Training Process Exit Gracefully

Overview

When there are suboptimal devices in the training cluster, saving checkpoint and exiting the cluster training process before the failure occurs can effectively prevent the loss of weight data when the cluster is damaged. This also avoids issues such as training data rollback and loading checkpoint rollback when training recovery, effectively preventing the waste of training resources.

This document is an example of the training process exit gracefully. To illustrate the specific usage, we assume that the exit configuration detected at the first training step, and the training process is ended in advance. You can get the full sample code here: process_graceful_exit .

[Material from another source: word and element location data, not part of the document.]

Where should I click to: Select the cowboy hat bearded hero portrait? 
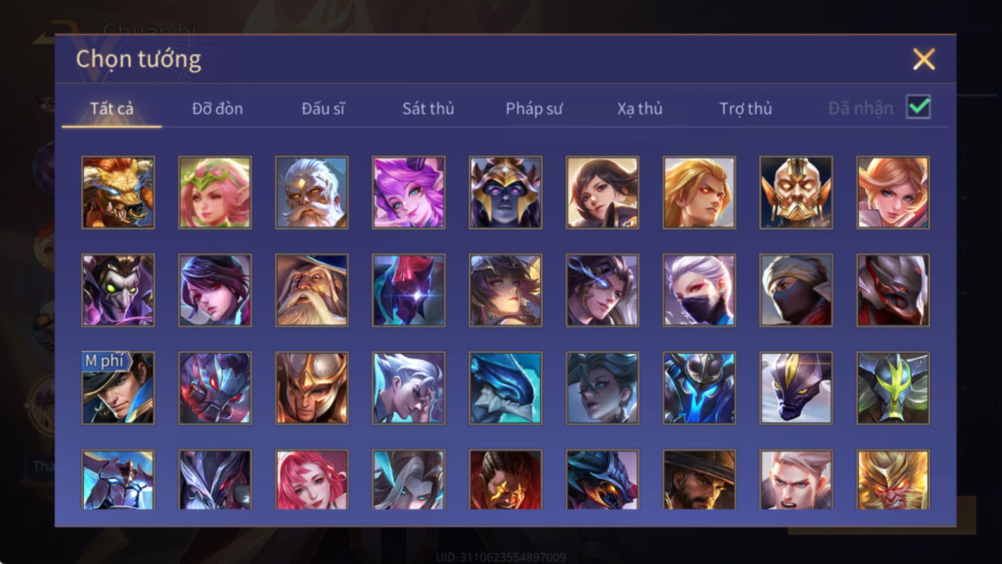(699, 480)
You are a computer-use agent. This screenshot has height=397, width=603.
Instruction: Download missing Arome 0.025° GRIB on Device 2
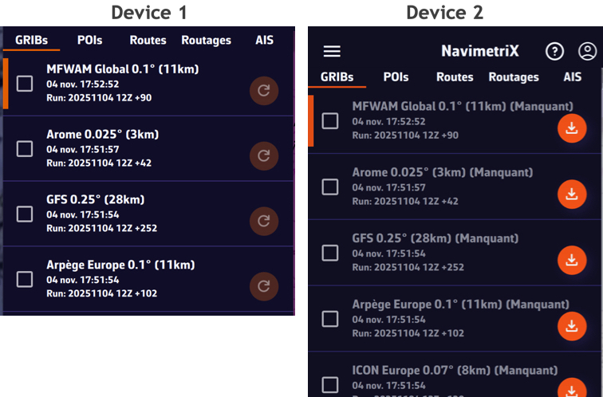coord(571,194)
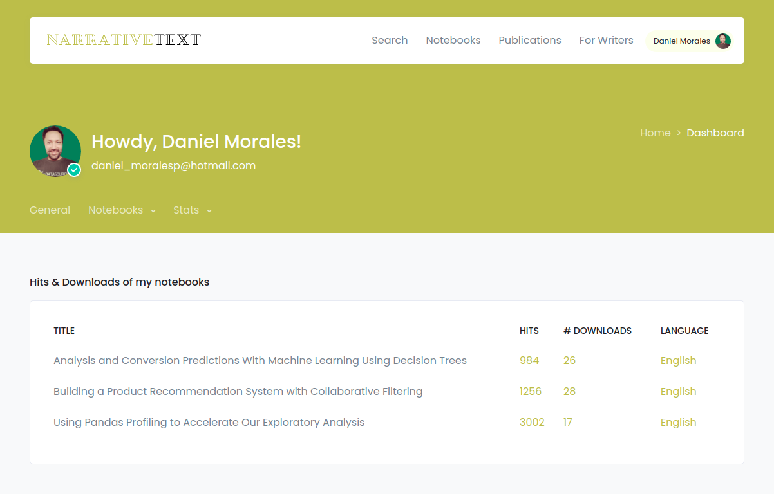Open the Notebooks page from top navigation
The width and height of the screenshot is (774, 494).
point(453,40)
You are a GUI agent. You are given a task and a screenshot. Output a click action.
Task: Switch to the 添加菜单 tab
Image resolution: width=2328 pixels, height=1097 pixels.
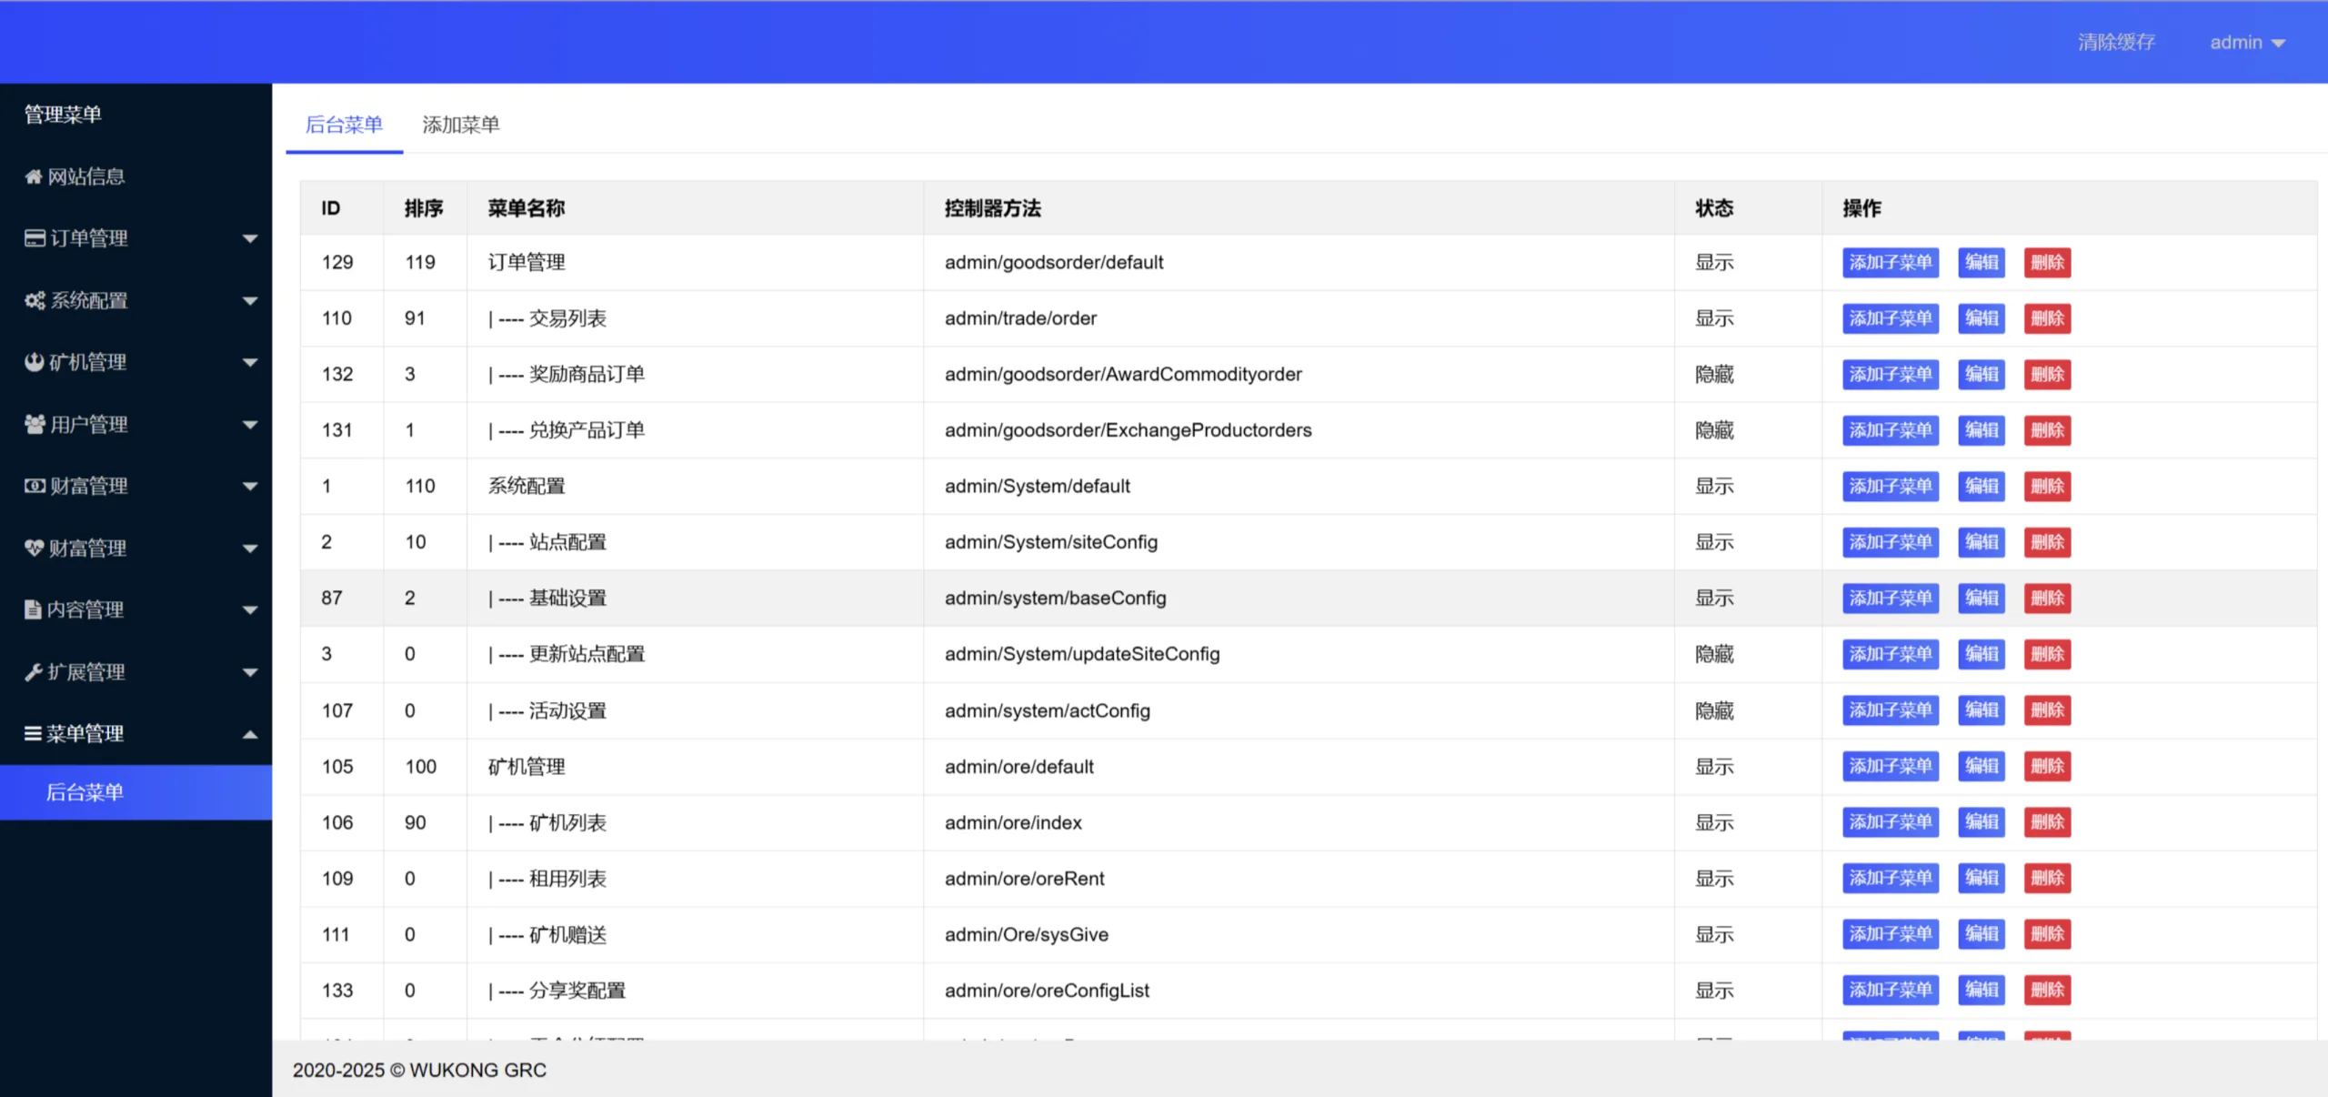point(461,125)
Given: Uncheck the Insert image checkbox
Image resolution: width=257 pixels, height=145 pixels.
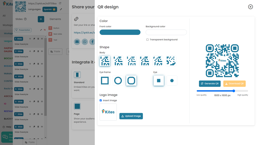Looking at the screenshot, I should click(101, 101).
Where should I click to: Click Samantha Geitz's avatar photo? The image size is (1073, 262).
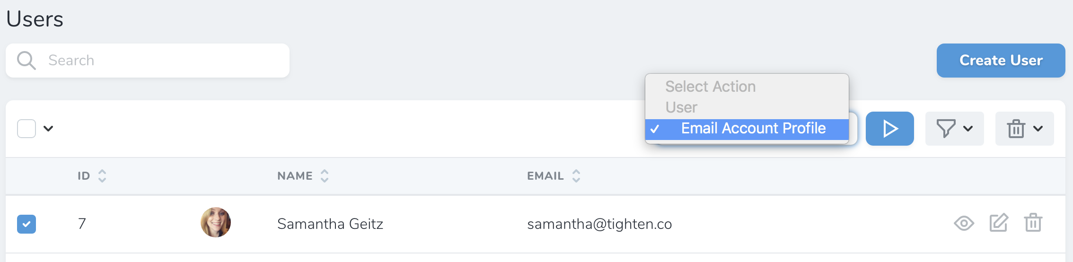tap(216, 222)
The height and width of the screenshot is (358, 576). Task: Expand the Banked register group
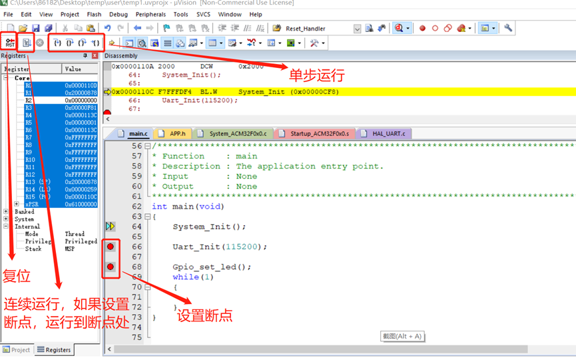point(6,212)
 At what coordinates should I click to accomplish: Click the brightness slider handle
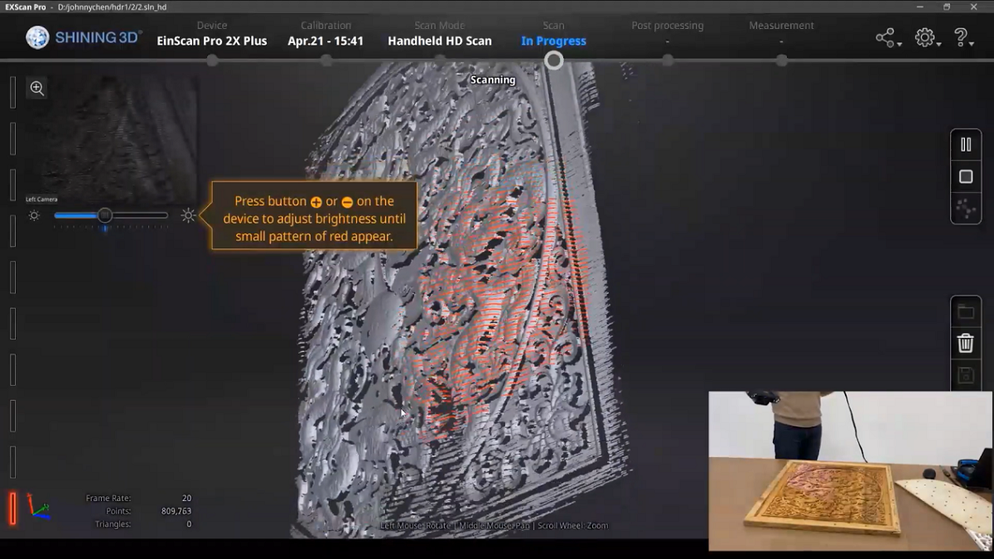[105, 215]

graceful_exit.py is the source code, train.sh is the start training script, and graceful_exit.json is the graceful exit config json file.

Dataset And Training Model

Data Preparation

Download the MNIST dataset and unzip the dataset to the project directory.

wget http://mindspore-website.obs.cn-north-4.myhuaweicloud.com/notebook/datasets/MNIST_Data.zip
unzip MNIST_Data.zip

Model Definition

import os
import mindspore as ms
import mindspore.context as context
import mindspore.dataset as ds
import mindspore.dataset.transforms as C
import mindspore.dataset.vision as CV
import mindspore.nn as nn
from mindspore.common import dtype as mstype
from mindspore.dataset.vision import Inter
from mindspore.train import Accuracy
from mindspore.train import Model, LossMonitor
from mindspore.train.callback import OnRequestExit
from mindspore.common.initializer import TruncatedNormal
from mindspore.communication.management import init
from mindspore.context import ParallelMode

context.set_context(mode=context.GRAPH_MODE)

# dataset
DATASET_PATH = "./MNIST_Data"


def create_dataset(data_path, batch_size=32, repeat_size=1,
                   num_parallel_workers=1):
    """
    create dataset for train or test
    """
    # define dataset
    mnist_ds = ds.MnistDataset(data_path)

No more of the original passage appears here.